In 1589, Giovanni Antonio Magini published his Novae coelestium orbium theoricae congruentes cum observationibus N Copernici, in which he repudiates Copernicus’s theory of a sun-centered celestial theory, in favour of his own earth-centered theory involving a system of eleven rotating spheres. Magini also remained at odds with Galileo, and was skeptical of his discoveries. In spite of a personal demonstration of his telescope at his home in Bologna in 1610, Magini thought it unreliable for celestial use.

Nevertheless, Magini adopted some scientific technology. In 1592, his De Planis Triangulis explains the use of quadrants in astronomy and in surveying, and two surviving instruments that refer to him by name are known. He retained an interest in mirrors, publishing a treatise on concave spherical mirrors, and even presenting some to Jacopo Boncompagni (son of Pope Gregory XIII and Prince of Sora), to Cardinal Alessandro Farnese (son Pier Luigi Farnese, Duke of Parma), and to the Holy Roman Emperor Rudolf II.

In 1595, Giovanni Antonio Magini began the project for which he is now best known, his atlas of Italy, when he published a map of the Bologna region. In the dedication he writes, “Inasmuch as I desire to publish a complete atlas of Italy, showing, besides the provinces, the territories of each city, I have decided to publish first this map of the territory of Bologna …”. As Ashby reports: it “was soon followed by other maps, and in two years he had the greater part of the maps of North Italy already engraved, and some of them published. They were apparently sold separately and are extremely rare in this state; for, being unable to obtain material for his maps of Southern Italy, he started correcting and revising what he had already done, publishing a new map of the territory of Bologna in two sheets in 1599. At last, in 1602, he received materials for the formation of the maps of the kingdom of Naples; and in 1604 nearly the whole atlas was ready, and an index of it appeared in the Latin edition of his astronomical work, the Tavole del Primo Mobile.

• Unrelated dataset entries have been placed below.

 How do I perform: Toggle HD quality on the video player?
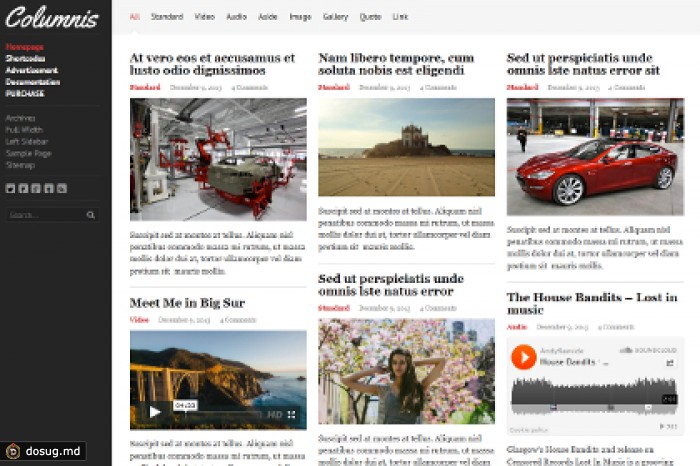click(x=273, y=414)
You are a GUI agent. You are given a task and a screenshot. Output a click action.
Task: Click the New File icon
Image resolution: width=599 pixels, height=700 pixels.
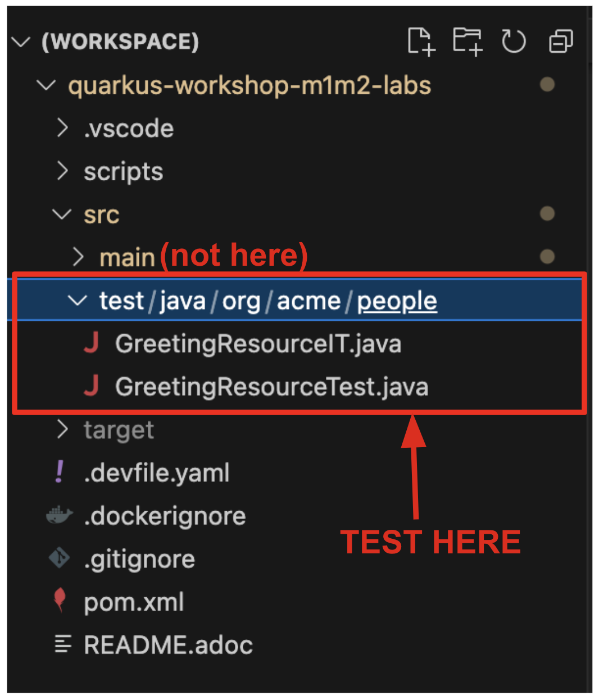tap(420, 42)
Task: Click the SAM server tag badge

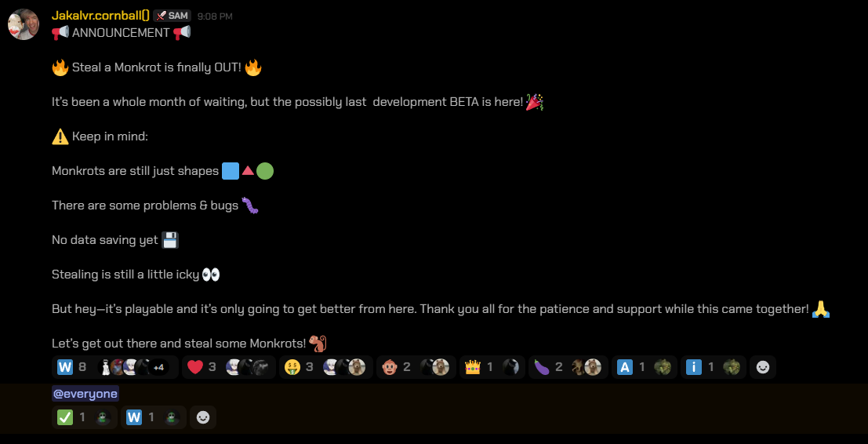Action: (173, 16)
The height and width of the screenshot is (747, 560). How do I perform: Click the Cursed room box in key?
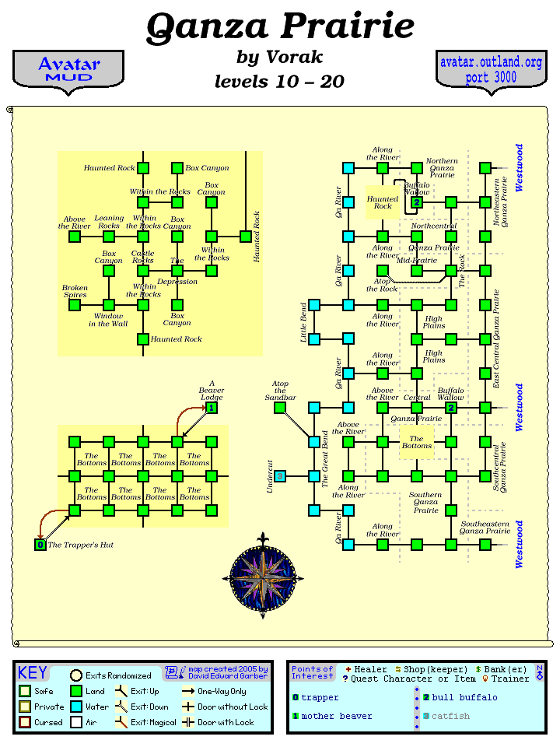click(x=25, y=722)
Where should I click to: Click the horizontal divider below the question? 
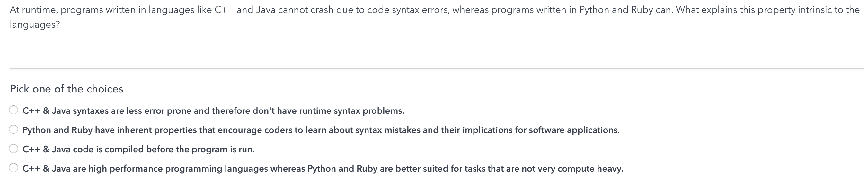[437, 68]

But now he was unable to obtain engravers, owing to a series of misfortunes, and began a lengthy descriptive commentary which was to accompany the maps, but which was never published, and is for the most part lost. At last, in 1607, he secured the services of one Benjamin Wright, who, in the following year, engraved for him a large map of Italy in six sheets. Wright, however, was something of a drunkard, and pawned several of the plates which he had done: and it was only in 1613 that the engraving of the plates was finished, after a good deal of further revision. The printing at last began in Bologna at the end of 1616; but Giovanni Antonio Magini’s death delayed the appearance of the work until 1620, when his son Fabio, who was not fifteen when his father died, finally brought it out. He dedicated it to Ferdinando Gonzaga, a member of the ducal family of Mantua, with which Giovanni had been in close personal relations, and who indeed had procured him a great deal of manuscript material from the governments of the various states of Italy” (Ashby, Review: L’ ‘Italia’ di Giovanni Magini e la Cartografia dell’ Italia nei secoli xvi. e xvii by R. Almagià, in The Geographical Journal, 62 (3) (1923), 211-213).